Data entries
"""
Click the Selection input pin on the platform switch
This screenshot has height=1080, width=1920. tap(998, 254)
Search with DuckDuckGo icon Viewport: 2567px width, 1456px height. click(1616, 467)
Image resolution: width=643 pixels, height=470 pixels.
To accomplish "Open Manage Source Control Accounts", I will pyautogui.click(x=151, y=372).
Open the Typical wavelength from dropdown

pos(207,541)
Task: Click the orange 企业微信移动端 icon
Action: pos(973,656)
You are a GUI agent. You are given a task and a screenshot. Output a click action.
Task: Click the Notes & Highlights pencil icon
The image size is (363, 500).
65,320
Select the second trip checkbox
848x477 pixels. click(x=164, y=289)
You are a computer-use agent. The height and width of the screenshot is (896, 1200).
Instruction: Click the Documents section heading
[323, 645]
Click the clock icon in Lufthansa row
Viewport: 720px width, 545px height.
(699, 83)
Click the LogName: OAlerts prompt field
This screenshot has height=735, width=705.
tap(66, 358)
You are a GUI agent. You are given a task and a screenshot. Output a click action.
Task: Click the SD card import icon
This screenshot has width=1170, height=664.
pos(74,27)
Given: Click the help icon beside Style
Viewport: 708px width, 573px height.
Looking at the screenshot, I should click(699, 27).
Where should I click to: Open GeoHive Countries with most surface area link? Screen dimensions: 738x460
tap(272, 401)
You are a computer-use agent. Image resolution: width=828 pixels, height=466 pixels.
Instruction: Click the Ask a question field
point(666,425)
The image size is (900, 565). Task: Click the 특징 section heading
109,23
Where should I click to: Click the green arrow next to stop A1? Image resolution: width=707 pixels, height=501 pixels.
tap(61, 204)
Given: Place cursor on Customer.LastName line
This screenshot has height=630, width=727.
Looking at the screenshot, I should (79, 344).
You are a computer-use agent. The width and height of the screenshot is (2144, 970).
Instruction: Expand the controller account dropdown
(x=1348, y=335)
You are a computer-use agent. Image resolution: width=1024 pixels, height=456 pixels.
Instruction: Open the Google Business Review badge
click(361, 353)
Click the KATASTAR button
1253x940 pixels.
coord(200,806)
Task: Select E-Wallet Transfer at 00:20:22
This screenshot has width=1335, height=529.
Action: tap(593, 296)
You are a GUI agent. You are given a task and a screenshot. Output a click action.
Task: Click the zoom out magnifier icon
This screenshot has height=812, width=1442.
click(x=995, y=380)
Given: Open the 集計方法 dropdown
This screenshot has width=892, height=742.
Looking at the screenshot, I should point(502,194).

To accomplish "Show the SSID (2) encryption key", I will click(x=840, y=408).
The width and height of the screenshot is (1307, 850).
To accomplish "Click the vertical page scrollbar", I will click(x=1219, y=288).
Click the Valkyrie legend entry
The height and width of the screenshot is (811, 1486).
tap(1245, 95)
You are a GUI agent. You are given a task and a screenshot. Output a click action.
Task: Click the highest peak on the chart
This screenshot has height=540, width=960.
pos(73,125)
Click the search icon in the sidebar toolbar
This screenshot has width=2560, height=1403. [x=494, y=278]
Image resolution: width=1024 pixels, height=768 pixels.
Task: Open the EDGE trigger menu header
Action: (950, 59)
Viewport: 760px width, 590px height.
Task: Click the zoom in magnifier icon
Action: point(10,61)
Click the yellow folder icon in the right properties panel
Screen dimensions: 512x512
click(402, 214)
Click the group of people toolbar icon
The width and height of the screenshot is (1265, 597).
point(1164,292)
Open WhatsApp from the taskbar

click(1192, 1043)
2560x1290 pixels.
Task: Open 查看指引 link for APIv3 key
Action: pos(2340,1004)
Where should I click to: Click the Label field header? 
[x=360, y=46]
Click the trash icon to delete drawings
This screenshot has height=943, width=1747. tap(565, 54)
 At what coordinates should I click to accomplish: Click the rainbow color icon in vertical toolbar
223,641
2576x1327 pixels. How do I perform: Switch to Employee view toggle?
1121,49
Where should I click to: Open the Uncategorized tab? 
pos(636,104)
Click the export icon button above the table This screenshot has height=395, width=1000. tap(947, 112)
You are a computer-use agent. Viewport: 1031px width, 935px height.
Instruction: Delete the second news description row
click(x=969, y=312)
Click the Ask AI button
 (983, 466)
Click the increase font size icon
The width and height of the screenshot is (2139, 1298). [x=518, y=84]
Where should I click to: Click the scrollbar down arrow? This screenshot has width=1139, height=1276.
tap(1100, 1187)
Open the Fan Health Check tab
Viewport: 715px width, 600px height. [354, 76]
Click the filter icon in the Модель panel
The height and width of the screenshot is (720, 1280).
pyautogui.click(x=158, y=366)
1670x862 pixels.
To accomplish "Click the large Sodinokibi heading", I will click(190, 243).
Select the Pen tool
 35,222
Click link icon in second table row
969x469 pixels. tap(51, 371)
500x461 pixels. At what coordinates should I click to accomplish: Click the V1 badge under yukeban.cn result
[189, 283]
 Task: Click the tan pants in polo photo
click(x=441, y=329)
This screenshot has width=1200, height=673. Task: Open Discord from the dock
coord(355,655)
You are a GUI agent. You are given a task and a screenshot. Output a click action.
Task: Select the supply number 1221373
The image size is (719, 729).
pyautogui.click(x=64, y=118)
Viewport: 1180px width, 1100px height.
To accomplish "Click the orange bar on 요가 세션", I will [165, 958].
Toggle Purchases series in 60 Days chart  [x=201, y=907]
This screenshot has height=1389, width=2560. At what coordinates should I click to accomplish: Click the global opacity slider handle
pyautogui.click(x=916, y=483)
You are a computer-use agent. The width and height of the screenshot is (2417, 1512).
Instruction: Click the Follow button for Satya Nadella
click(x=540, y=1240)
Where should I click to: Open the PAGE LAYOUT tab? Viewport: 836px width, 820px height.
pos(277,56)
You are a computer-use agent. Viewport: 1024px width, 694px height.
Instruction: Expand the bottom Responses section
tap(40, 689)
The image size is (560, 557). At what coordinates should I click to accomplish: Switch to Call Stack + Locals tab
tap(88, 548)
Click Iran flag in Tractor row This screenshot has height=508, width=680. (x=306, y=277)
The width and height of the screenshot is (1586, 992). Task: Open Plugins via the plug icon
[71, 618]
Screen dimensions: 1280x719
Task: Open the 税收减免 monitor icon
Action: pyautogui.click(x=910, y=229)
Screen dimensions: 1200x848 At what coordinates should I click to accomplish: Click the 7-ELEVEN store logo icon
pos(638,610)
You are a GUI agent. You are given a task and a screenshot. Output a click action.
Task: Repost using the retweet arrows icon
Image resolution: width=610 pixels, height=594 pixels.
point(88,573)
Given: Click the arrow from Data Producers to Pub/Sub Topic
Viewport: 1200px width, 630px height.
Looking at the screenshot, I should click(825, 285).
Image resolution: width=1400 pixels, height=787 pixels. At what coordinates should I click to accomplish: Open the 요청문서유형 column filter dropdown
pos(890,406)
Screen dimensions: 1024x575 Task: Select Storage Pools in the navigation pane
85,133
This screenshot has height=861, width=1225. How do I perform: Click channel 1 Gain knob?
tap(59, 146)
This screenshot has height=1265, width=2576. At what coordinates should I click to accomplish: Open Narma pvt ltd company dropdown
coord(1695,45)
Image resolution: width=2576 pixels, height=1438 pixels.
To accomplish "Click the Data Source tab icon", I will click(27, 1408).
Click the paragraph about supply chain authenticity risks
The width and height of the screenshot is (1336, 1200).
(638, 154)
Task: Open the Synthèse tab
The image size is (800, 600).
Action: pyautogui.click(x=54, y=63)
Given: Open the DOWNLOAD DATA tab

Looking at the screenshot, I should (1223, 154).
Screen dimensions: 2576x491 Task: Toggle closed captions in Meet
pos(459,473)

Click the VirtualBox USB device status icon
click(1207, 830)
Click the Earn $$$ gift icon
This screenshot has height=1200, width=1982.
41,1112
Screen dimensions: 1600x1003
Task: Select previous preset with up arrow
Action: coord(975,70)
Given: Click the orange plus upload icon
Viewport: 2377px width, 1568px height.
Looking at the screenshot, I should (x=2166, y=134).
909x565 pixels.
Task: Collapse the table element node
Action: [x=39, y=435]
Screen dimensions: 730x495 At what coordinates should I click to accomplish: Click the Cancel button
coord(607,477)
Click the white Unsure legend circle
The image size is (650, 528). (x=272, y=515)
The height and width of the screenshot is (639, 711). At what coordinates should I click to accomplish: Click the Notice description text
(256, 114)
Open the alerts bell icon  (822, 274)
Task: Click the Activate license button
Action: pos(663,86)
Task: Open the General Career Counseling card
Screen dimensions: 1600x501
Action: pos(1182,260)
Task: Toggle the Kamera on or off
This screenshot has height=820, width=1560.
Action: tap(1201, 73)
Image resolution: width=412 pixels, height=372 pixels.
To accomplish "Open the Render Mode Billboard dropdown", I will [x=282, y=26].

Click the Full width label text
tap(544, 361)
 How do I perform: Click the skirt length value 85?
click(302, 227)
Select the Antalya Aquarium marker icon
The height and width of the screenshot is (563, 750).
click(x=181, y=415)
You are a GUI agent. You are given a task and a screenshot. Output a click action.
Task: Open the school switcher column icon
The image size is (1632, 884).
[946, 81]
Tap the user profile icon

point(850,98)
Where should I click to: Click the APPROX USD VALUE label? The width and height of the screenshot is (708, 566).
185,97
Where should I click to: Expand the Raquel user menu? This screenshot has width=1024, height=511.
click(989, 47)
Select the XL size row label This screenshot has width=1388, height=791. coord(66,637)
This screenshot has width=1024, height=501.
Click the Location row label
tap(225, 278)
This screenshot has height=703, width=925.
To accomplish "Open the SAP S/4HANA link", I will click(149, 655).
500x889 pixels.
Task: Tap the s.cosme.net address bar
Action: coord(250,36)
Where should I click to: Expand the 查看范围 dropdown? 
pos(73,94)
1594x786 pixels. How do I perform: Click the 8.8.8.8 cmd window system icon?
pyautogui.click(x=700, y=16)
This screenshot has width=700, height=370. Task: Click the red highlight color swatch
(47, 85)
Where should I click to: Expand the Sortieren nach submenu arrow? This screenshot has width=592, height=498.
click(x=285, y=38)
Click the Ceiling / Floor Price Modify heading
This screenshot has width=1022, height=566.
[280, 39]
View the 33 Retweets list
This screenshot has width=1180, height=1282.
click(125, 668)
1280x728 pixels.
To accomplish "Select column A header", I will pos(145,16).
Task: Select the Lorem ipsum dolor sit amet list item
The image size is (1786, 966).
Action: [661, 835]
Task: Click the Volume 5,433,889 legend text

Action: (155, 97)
"""
> THE REQUEST
Return each line in the entries above that contains the word "legend".

> EXERCISE ANSWER
Click the Valkyrie legend entry
Click the white Unsure legend circle
Task: Click the Volume 5,433,889 legend text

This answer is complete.